This is one of those injuries that seems to be in every runner’s vocabulary. Just about everyone has heard of it, many if not most runners have suffered from it, but few really understand what it is, why it occurs, or how to most effectively treat it. Since it is the most common injury to the foot (and one of the most prevalent running ailments in general), it warrants a close look.
The plantar fascia is a dense connective tissue which runs along the sole of the foot from the heel to just about the base of the toes. It attaches to a small area on the bottom of the calcaneus (heel bone) and then fans out as it runs up to the toes. It is this area of attachment that becomes the site of injury. (To find it, just take your right foot with your hands and turn it so that you can see the sole. Looking at just the bottom of the heel, the plantar fascia would attach at about 1:00, not exactly dead center on the heel as you might expect.) It functions somewhat like a ligament — that is, its purpose is to provide support and stability to the arch of the foot. It is a passive structure, which means we have no voluntary control over its movement like we do with muscles.
The “-itis” (inflammation) invades the plantar fascia when the stresses on the tissue become overwhelming, either through too much force (as in speedwork) or through simple overuse (too many miles). Often, abnormal biomechanics of the foot are implicated along with those two factors. And as you already know if you’ve been following this column, what we’re talking about here is excessive or ill-timed pronation. Most people associate overpronation with “flat-feet,” a not entirely accurate description but a useful one in this case. Since the plantar fascia is designed to support the long arch of the foot during stance, it’s not hard to see that forces causing a flattening of that arch will result in increased tension on this tissue. The fascia gives way at it’s weakest point, which happens to be its attachment on the heel. As the fascia repeatedly pulls away from the bone, the body’s response is to grow new bone to “chase after it.” What you have then is the “bone spur” that is often used as the diagnosis for this injury. This is unfortunate, because the image conjured by this term is of a sharp, pointy dagger jabbing down at the bottom of the foot, causing all this pain. In fact, the bone spur is directed horizontally and causes no pain by itself. It is simply a result of the real problem, the detaching plantar fascia and the inflammation around it.
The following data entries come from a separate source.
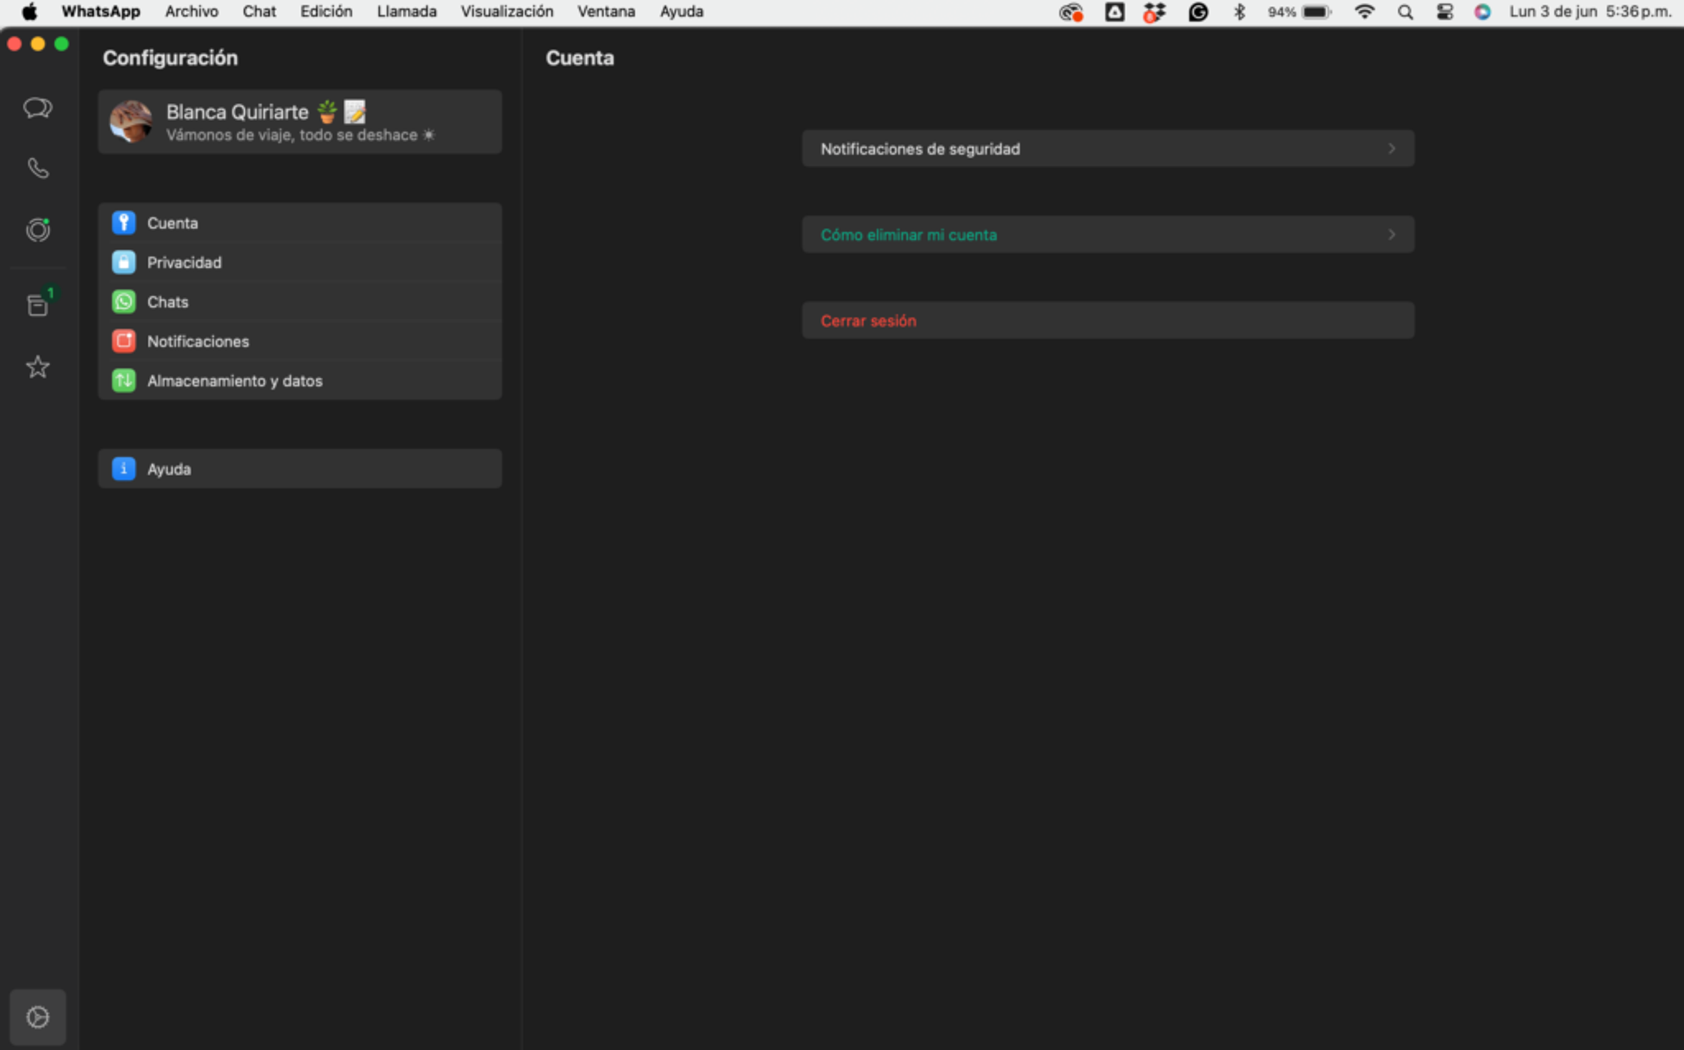Expand Cómo eliminar mi cuenta chevron
Image resolution: width=1684 pixels, height=1050 pixels.
click(1392, 235)
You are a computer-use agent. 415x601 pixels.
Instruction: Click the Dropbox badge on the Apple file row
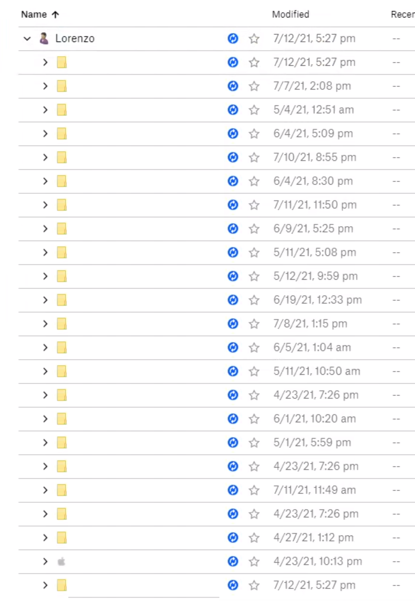(x=233, y=561)
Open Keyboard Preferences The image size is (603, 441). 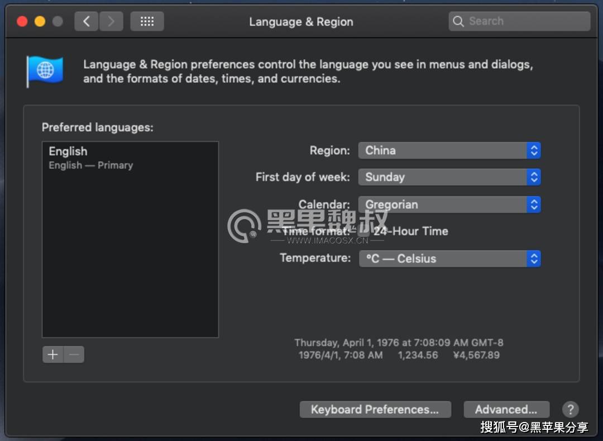point(375,410)
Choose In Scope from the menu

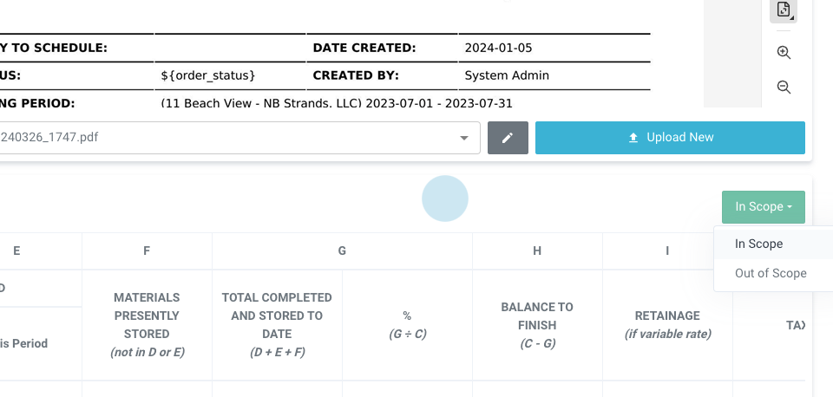click(x=758, y=244)
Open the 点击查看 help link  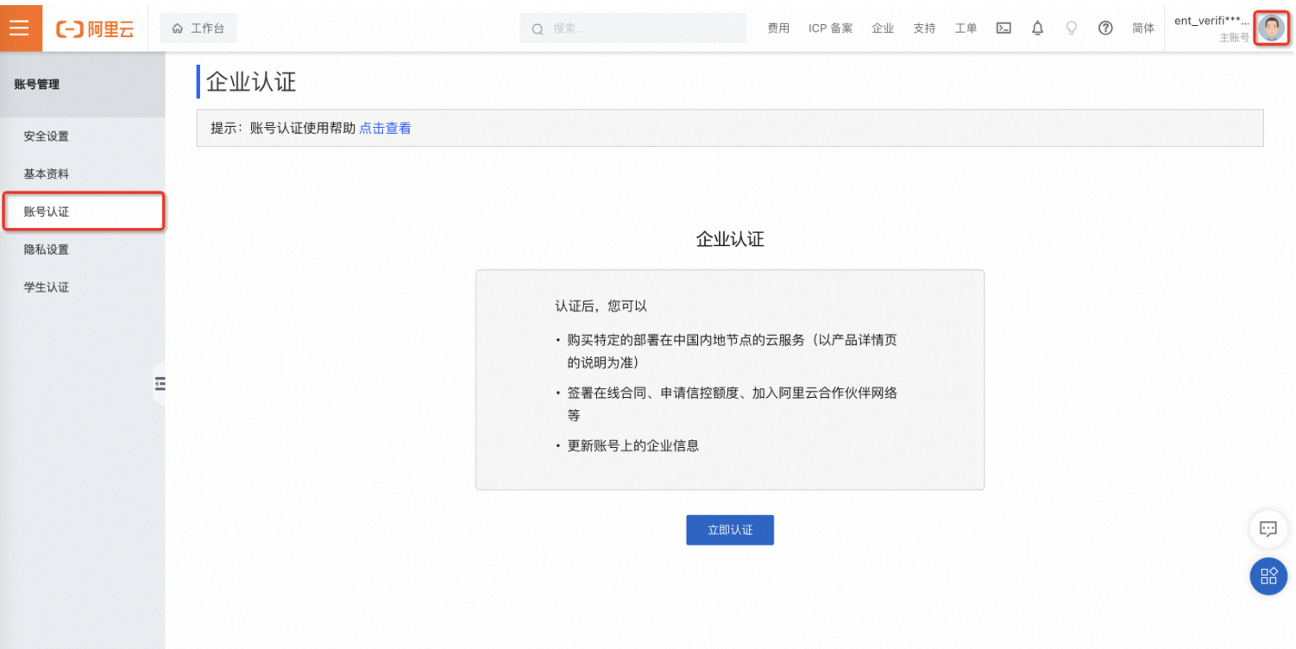(x=385, y=129)
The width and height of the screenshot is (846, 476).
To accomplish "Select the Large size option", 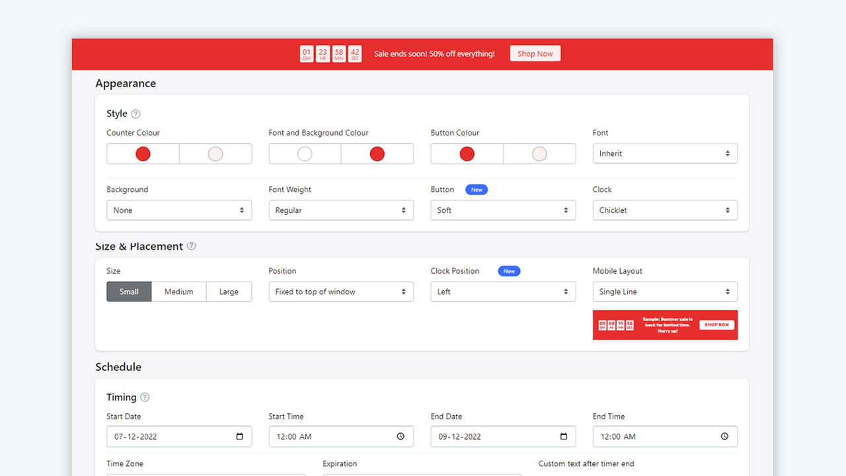I will click(x=229, y=292).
The typical picture of plantar fasciitis consists of pain at the aforementioned attachment site which is almost invariably at its worst the first few steps out of bed in the morning or after one has been off his/her feet for a long period. After those first few steps (how many is “few” depends on the individual case), the severity of the pain usually subsides and normal walking or running can be accomplished without limping. By the end of the day (or a long run) however, the pain begins to return in many cases, though usually not as severe as in morning.
Symptomatic treatment follows the usual course: icing, anti-inflammatories (aspirin, Advil, etc.), but of course we always want to get to the underlying cause. While orthotics are often very helpful in correcting the abnormal pronation causing plantar fasciitis, I have found that many times the true culprit is tight calf muscles which limit ankle motion during mid and late stance. This causes a compensatory pronation in the foot, which for some unidentified reason seems to focus the stress in the plantar fascia. Thus, before I try orthotics with most plantar fasciitis patients, I will almost always try calf stretching exercises first and I recommend that if you come down with this injury you try this too before hopping off to your doctor.